The problem:
Within the entries below, find each line containing the word "agent" and copy it.
==== Supplied data ====
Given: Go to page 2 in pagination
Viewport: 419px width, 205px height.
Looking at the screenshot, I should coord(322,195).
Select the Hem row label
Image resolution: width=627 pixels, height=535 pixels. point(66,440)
====
==== Supplied data ====
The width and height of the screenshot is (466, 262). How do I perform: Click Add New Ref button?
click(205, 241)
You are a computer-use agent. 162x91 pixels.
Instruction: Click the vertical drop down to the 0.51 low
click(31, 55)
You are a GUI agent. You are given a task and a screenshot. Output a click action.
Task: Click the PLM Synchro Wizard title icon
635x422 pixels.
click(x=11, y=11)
====
==== Supplied data ====
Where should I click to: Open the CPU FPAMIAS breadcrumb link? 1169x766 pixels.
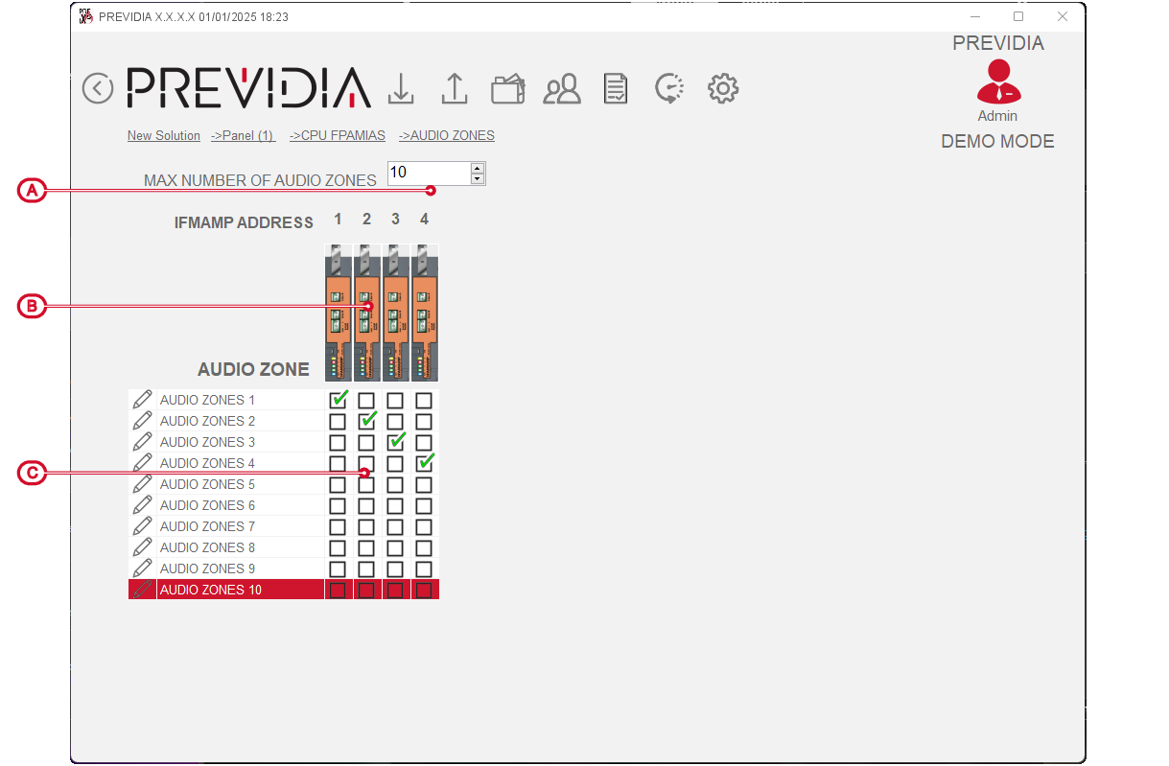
====
Response for this exercise:
You are a computer-use agent. 162x91 pixels.
You are a GUI agent. You are given a task and a screenshot. Output a click action.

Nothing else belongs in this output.